Late last year, Honda Marine announced the BF350 – its biggest outboard yet. Now Kiwi anglers can really get excited as one has landed on our shores, and we fielded an exclusive offer to check it out.
Words & Images by Nick Jones
While the new V8 shares much of the technology that makes Honda’s smaller engines popular (such as the VTEC system), the design has been rethought from the ground up, and the look is radically different.
Even with the throttle laid down, the BF350 is impressively quiet.
The throttle controls and Honda’s new HD-5 digital display are intuitive.

The backstory

Much to the dismay of landlubber boy racers, Honda’s first V8 on the market is not in a car but rather an outboard engine. The 5-litre V8, which was in development for around eight years, puts Honda into the high-output engine market alongside the other major outboard brands. Before the BF350, Honda’s outboard range maxed out at 250hp with the 3.6L V6.
While the new V8 shares much of the technology that makes Honda’s smaller engines popular (such as the VTEC system), the design has been rethought from the ground up, and the look is radically different. They haven’t thrown the proverbial baby out with the bathwater, however. As the largest engine manufacturer in the world that has been focused on four-stroke technology for over five decades, Honda know their systems work!

The tech

The BF350’s powerhead adopts a single overhead cam configuration with a 60-degree angle, coupled with a 32-valve V8. The lower unit uses a 1.79:1 gear ratio and features two lower pickups to ensure a constant supply of water to the engine while operating. Featuring Honda’s 4-Front Corrosion Protection System, the engine incorporates 24 button anodes in its cooling system to help protect against corrosion, while the use of more bonding wires aims to minimise electrolysis.
The BF350 weighs 355kg. This is comparable to Yamaha’s 5.3L V8 F350 and slightly heavier than both the 4.4-litre V6 Suzuki DF350 (330kg) engine and the 5.7-litre V10 Mercury Verado 350 (316kg).

**Task requirements:**
Print the passage of the Honda BF350 outboard article from "Words & Images" up to and including "the 3.6L V6.", keeping its wording unchanged.

**Supplied information:**
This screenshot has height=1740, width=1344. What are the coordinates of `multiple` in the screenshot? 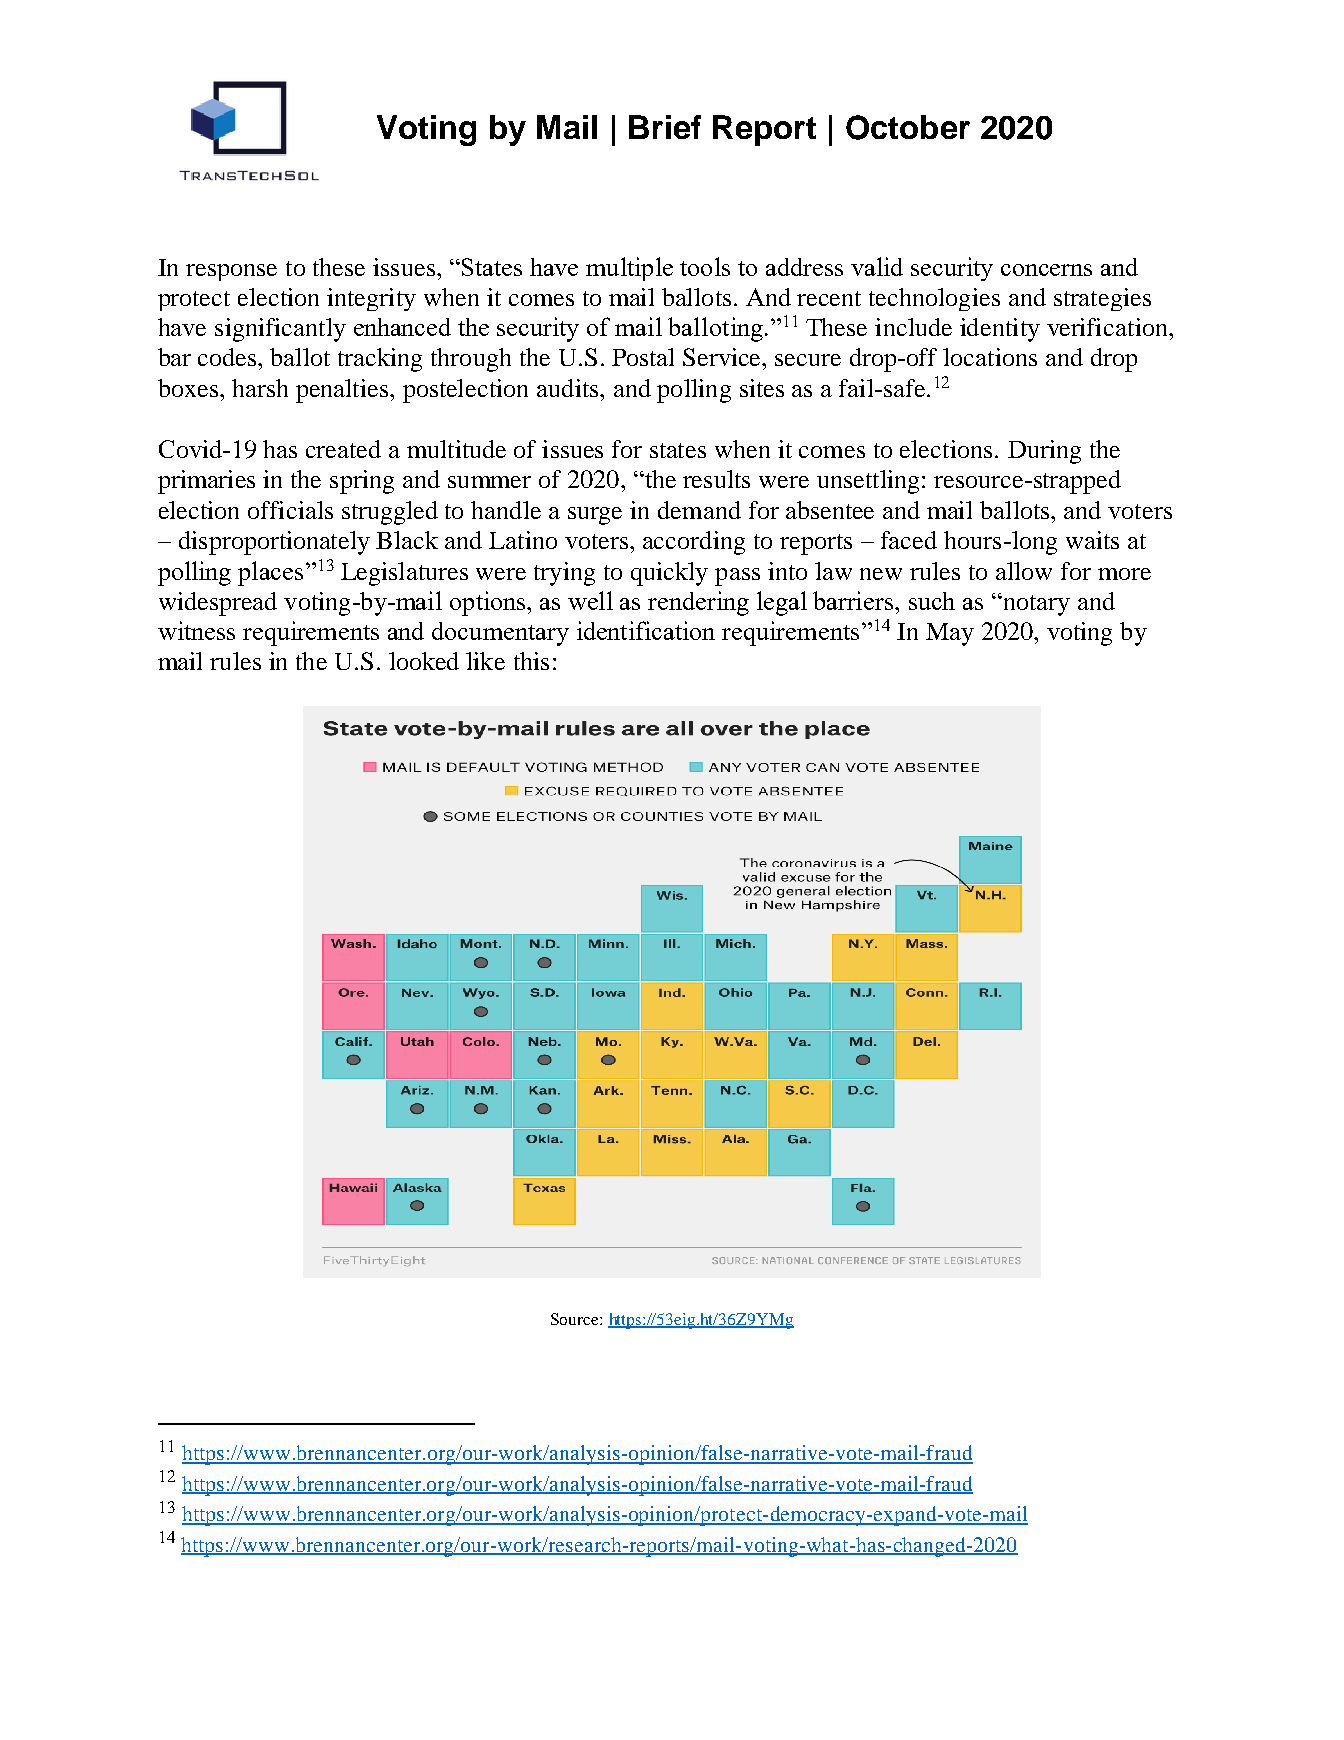 It's located at (629, 269).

**Response to the exercise:**
Words & Images by Nick Jones
While the new V8 shares much of the technology that makes Honda’s smaller engines popular (such as the VTEC system), the design has been rethought from the ground up, and the look is radically different.
Even with the throttle laid down, the BF350 is impressively quiet.
The throttle controls and Honda’s new HD-5 digital display are intuitive.

The backstory

Much to the dismay of landlubber boy racers, Honda’s first V8 on the market is not in a car but rather an outboard engine. The 5-litre V8, which was in development for around eight years, puts Honda into the high-output engine market alongside the other major outboard brands. Before the BF350, Honda’s outboard range maxed out at 250hp with the 3.6L V6.